Direktur : Titien Supeno

Direktur : Mirdal Vismara Timoer

Direktur : Mohammad Fitriyansyah

Direktur : M.P. Riyadi Effendy

Rapat juga menyetujui rencana MDKA untuk melakukan Penambahan Modal Tanpa Memberikan Hak Memesan Efek Terlebih Dahulu IV (“PMTHMETD IV”) sebanyak-banyaknya 2.447.298.377 saham, atau paling banyak 10% dari jumlah saham yang telah ditempatkan dan disetor penuh Perseroan. Persetujuan tersebut memberikan fleksibilitas tambahan bagi Perseroan dalam pengelolaan permodalan dan berfungsi sebagai langkah kontinjensi untuk mendukung kebutuhan pendanaan di masa mendatang apabila diperlukan. Persetujuan ini tidak berarti Perseroan akan langsung menerbitkan saham baru, dengan potensi pelaksanaan yang akan dipertimbangkan sesuai kebutuhan Perseroan ke depan serta ketentuan yang berlaku dan kondisi pasar.

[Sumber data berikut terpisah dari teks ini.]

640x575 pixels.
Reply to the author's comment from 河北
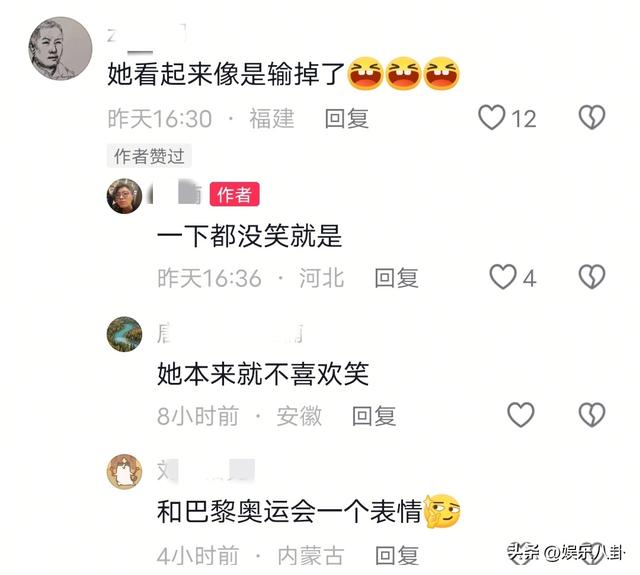(x=396, y=278)
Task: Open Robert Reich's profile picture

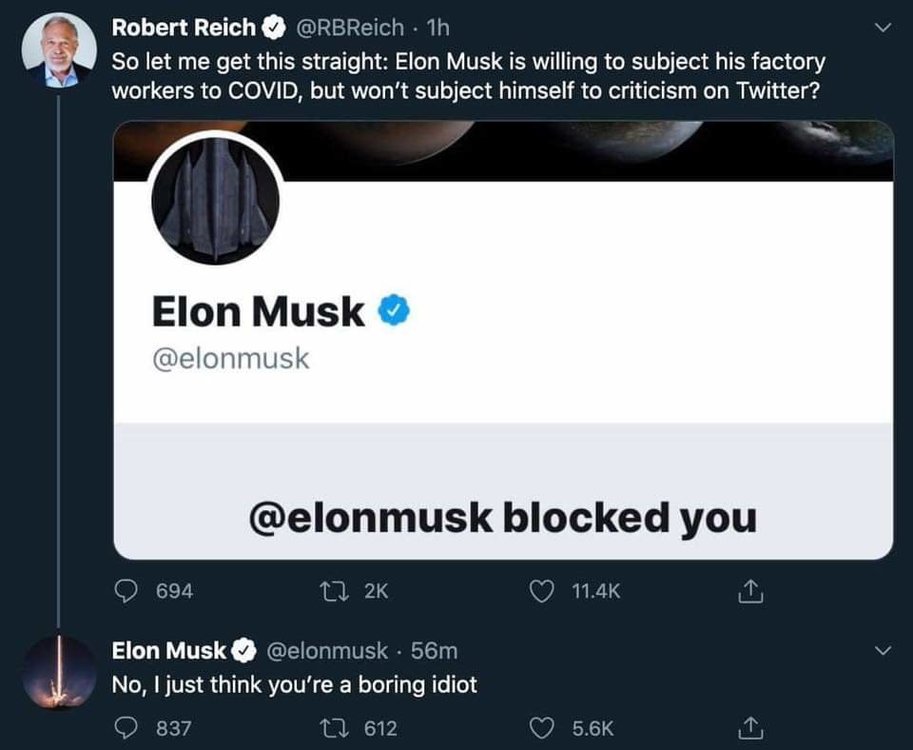Action: (x=59, y=51)
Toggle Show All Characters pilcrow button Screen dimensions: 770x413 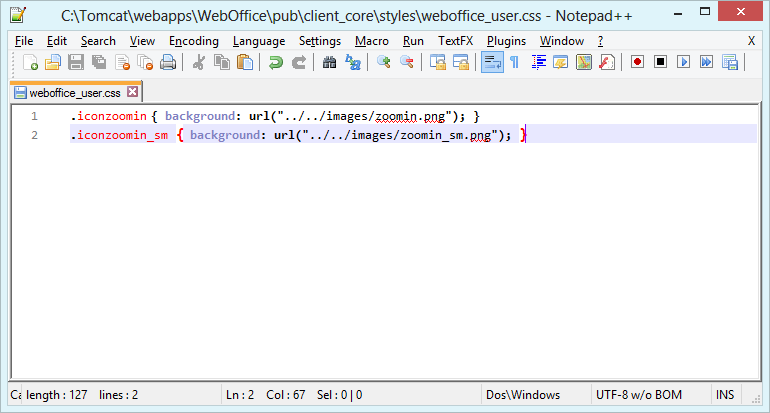514,62
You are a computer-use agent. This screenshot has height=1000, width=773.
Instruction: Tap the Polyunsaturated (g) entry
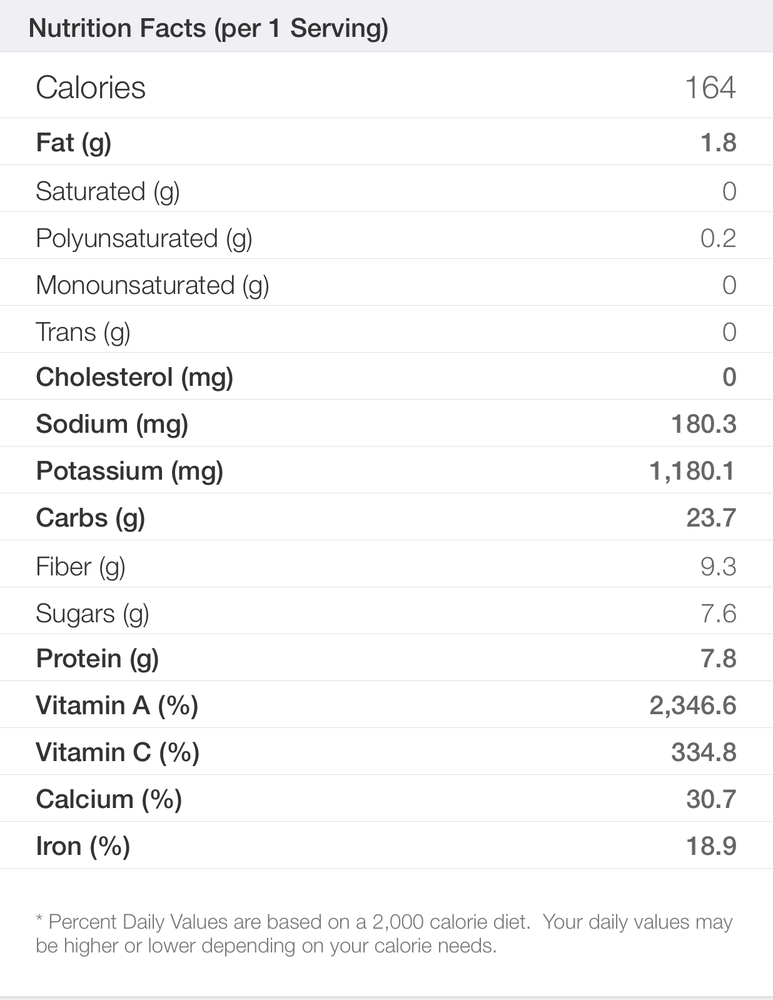(x=386, y=236)
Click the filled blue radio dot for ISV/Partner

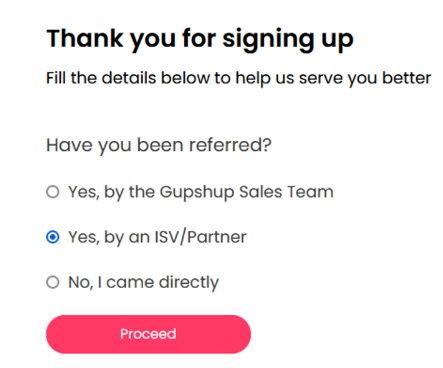click(x=53, y=237)
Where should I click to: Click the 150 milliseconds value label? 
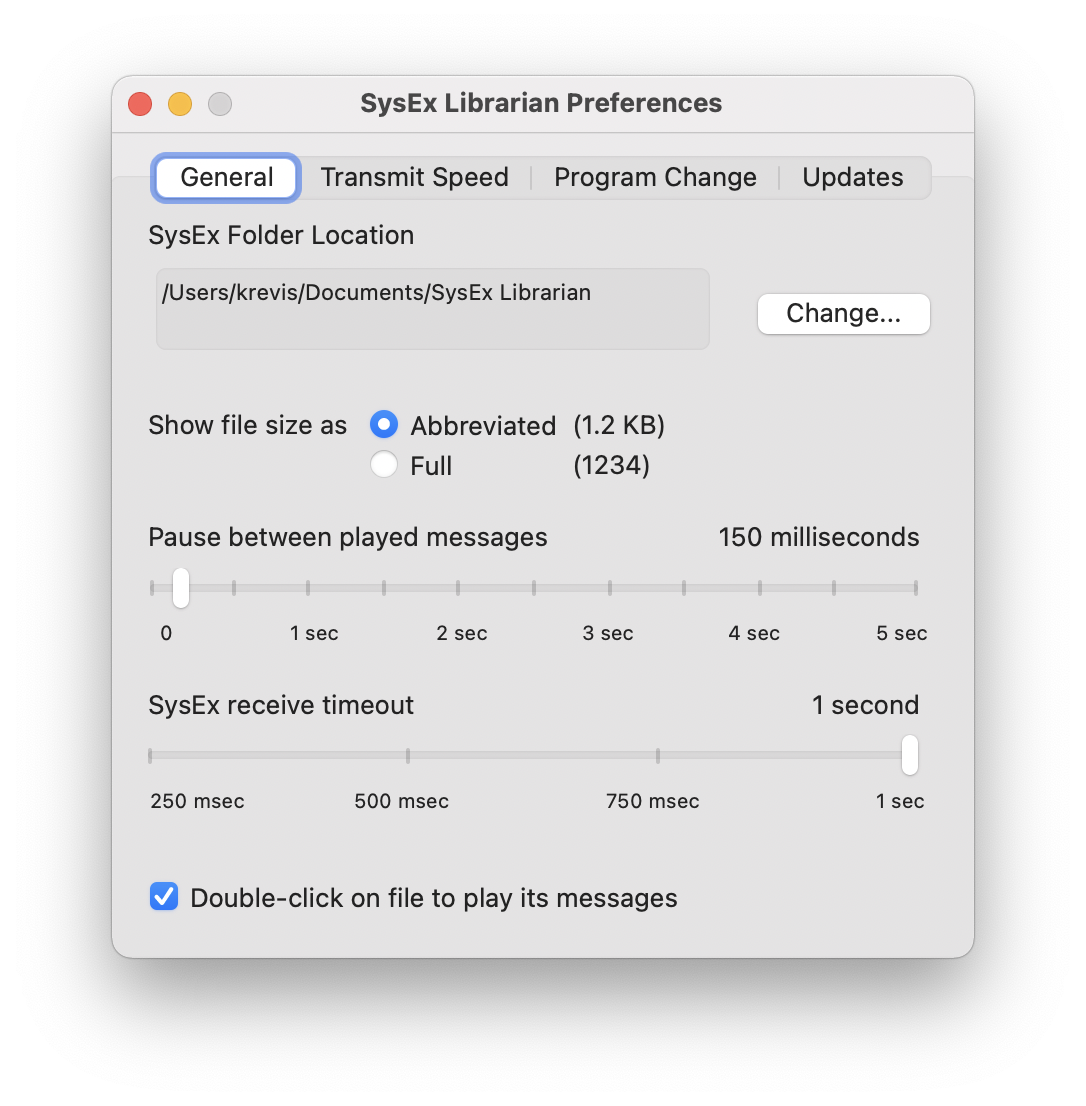(818, 537)
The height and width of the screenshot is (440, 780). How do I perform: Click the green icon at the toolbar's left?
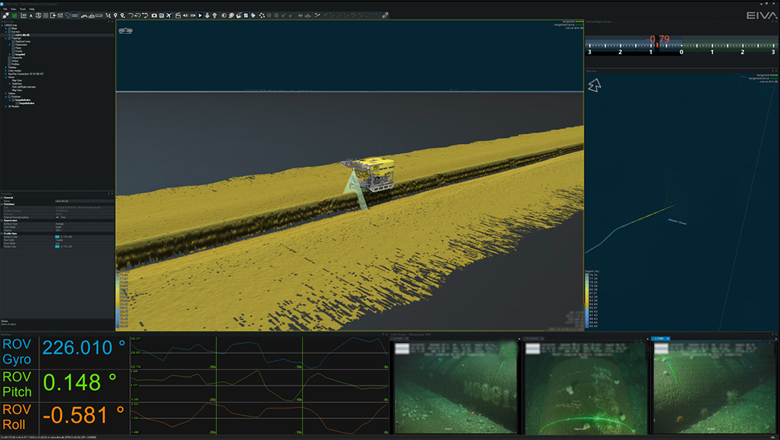click(x=14, y=15)
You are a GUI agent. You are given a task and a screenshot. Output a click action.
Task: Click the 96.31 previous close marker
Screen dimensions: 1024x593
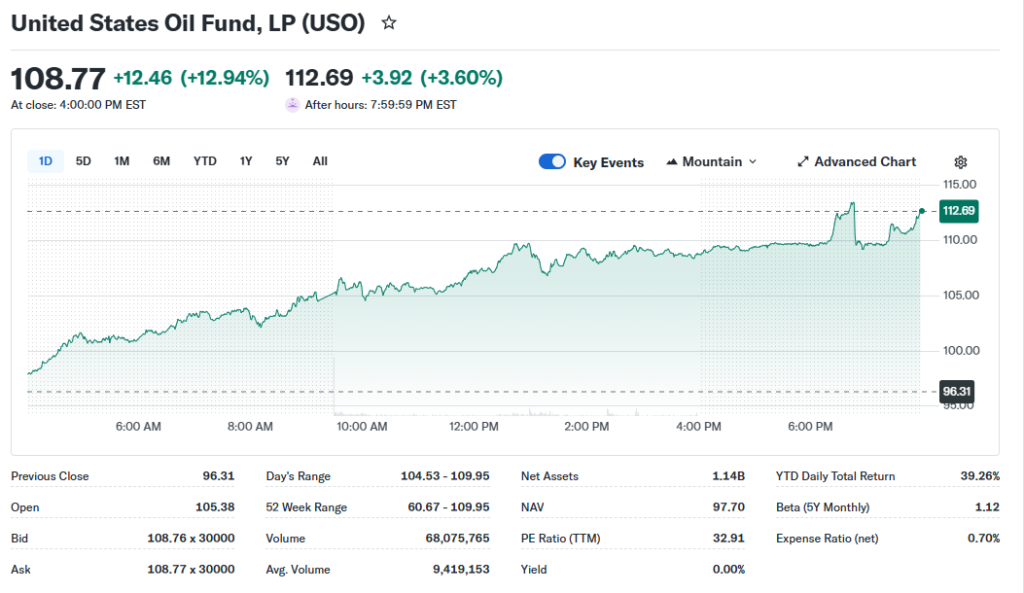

MDKA akan terus memperkuat tata kelola, menjaga kesinambungan operasional, dan mengembangkan portofolio aset pertambangan sesuai dengan rencana bisnis Perseroan. Perseroan tetap berfokus pada penguatan kinerja jangka panjang dan penciptaan nilai berkelanjutan bagi pemegang saham serta seluruh pemangku kepentingan.